We stress that the optimal values of hyperparameters for a certain set of physical parameters, e.g. \((\beta _1, \tau _1)\), might not be optimal for a different set of physical parameters \((\beta _2, \tau _2)\). This should not be surprising, since different physical parameters will result in different attractors. For example, Fig. 4 shows that changing the physical parameters from \((\beta =7.0, \tau =0.2)\) to \((\beta =6.0, \tau =0.3)\) results in a change of type of attractor from chaotic to limit cycle.
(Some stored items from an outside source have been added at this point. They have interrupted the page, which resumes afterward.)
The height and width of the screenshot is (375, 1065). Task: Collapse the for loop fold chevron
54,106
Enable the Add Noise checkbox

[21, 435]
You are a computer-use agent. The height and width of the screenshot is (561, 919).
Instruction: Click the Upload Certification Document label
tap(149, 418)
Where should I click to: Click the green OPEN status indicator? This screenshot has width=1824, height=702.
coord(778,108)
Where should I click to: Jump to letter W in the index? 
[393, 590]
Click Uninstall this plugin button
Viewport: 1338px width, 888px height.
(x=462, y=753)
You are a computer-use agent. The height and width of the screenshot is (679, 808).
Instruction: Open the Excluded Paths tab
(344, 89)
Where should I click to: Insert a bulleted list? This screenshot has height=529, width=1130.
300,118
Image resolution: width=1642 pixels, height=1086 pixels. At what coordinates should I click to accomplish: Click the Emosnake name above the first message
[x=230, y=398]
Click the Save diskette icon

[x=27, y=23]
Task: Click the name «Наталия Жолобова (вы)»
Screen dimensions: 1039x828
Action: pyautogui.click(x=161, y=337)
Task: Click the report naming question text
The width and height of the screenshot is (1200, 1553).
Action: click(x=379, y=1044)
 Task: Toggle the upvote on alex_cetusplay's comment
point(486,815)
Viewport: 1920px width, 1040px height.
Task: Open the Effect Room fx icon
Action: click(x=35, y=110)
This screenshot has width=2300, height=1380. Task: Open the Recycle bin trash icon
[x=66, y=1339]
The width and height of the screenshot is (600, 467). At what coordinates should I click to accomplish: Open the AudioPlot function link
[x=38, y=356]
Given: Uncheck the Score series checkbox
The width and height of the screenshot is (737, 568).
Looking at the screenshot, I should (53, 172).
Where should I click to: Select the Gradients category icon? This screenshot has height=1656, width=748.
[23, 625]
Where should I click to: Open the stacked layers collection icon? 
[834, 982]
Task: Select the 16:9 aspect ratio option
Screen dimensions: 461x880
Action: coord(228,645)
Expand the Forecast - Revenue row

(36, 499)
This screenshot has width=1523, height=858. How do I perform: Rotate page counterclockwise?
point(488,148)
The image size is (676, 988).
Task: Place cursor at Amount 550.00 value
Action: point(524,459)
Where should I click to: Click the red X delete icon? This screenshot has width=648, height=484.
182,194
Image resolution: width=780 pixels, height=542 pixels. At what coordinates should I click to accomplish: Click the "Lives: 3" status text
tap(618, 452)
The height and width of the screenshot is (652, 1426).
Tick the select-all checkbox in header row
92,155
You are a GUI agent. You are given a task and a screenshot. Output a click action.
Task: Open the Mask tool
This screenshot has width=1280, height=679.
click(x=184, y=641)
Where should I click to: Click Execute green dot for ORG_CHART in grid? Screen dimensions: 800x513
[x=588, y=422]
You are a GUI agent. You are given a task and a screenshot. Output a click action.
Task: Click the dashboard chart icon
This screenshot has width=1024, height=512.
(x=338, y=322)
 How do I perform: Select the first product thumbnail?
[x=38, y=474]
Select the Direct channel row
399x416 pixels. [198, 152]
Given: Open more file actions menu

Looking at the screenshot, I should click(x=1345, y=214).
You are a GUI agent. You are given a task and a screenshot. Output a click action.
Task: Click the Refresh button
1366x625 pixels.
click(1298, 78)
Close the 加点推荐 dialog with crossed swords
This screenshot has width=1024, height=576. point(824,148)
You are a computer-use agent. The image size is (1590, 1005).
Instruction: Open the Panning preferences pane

For the hESN to predict the limit cycle, the value of \(\sigma _\mathrm {in}\) must change from 0.2 to 0.03 Thus, if the hESN (or any deep learning technique in general) is to be used to predict the dynamics of various physical configurations (e.g. the generation of a bifurcation diagram), then it should be coupled with a robust method for the automatic selection of optimal hyperparameters [1], with a promising candidate being Bayesian optimization [15, 17].